You are Able to Pay Your Debts
Some people are able to still pay their debts, but believe that bankruptcy will offer a quick option to walk away from any debt that they have accrued. If your monthly expenses subtracted from your monthly income still leaves a fair amount of money, there is a possibility that you might not qualify for bankruptcy. Instead, it is a better idea to make arrangements to pay off your debt. If you are not able to repay your debts, however, bankruptcy is often a good option.
Your Debt is Primarily Tax Debt
Some types of debt are not capable of being discharged through the bankruptcy process, which includes many kinds of tax debt. For example, to be discharged in bankruptcy, income tax must be at least three years old and a person must not have had anything assessed against him or her in 240 days. As a result, if the majority of your debts are income taxes, there is a possibility that bankruptcy might not be a good idea for you.
Your Debt is Primarily Student Loans
Much like taxes, student loans are difficult to discharge through the bankruptcy process. A person who is able to successfully show a hardship, however, is often able to discharge a student loan debt. The challenge is that establishing a hardship is particularly difficult. In situations in which student loan debt is a person’s primary debt, it is often a better idea to research the numerous organizations that help people with student loans who are going through financial difficulties.

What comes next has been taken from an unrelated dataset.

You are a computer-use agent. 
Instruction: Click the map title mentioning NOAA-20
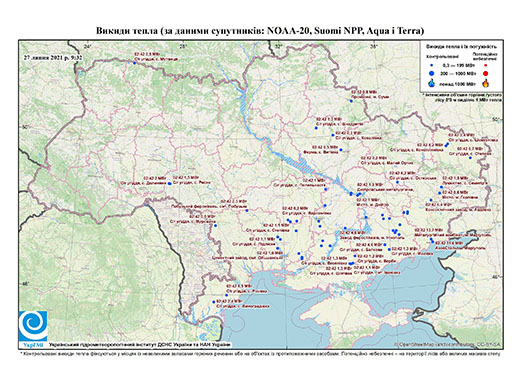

Bankruptcy Will Negatively Impact Your Credit Score
In the short run, filing for bankruptcy negatively impacts a person’s credit score. It can be difficult, however, to determine how much bankruptcy will lower a person’s credit score. For many people who have credit scores of 550 or lower, it is common for the bankruptcy process to not lower a person’s credit score much more. For individuals with good credit scores, however, a credit score is often severely impacted. Even though many people witness their credit score increase within a 12-month period after their bankruptcy is discharged, people with good to excellent credit scores often want to consider pursuing other types of debt resolution.
You Will Lose Assets
With numerous types of bankruptcy including Chapter 7, a person’s assets are at risk of being sold to pay off debts. If you have assets that do not qualify under any bankruptcy exemption, a bankruptcy trustee will likely be able to sell these assets and give the money to creditors. For some people who are afraid of losing property, this can be a reason to not file for bankruptcy.
You Recently Received an Inheritance
If you have received an inheritance recently or are entitled to receive an inheritance, it is possible that filing bankruptcy right now or in the immediate future might not be the best option for you. If a person who recently received an inheritance decides to file for bankruptcy, there is a possibility that a bankruptcy trustee will take that money and use it to pay creditors. Instead, it is often a better idea to wait until assets are received from an inheritance and then use this amount to pay off any debts.
You are Interested in Making a Large Purchase
Some people believe that filing for bankruptcy will enable them to purchase a large item by eliminating the individual’s debt, which often includes either maxed out credits or a debt on which the individual is behind. Bankruptcy, however, does not exist to eliminate debt so a person can acquire more material goods. Instead, a person often is able to obtain a substantial loan for the months or even years immediately following the discharge of a bankruptcy. Also, in situations in which a debtor only has bills but still has an income, it is difficult to qualify for certain types of bankruptcy.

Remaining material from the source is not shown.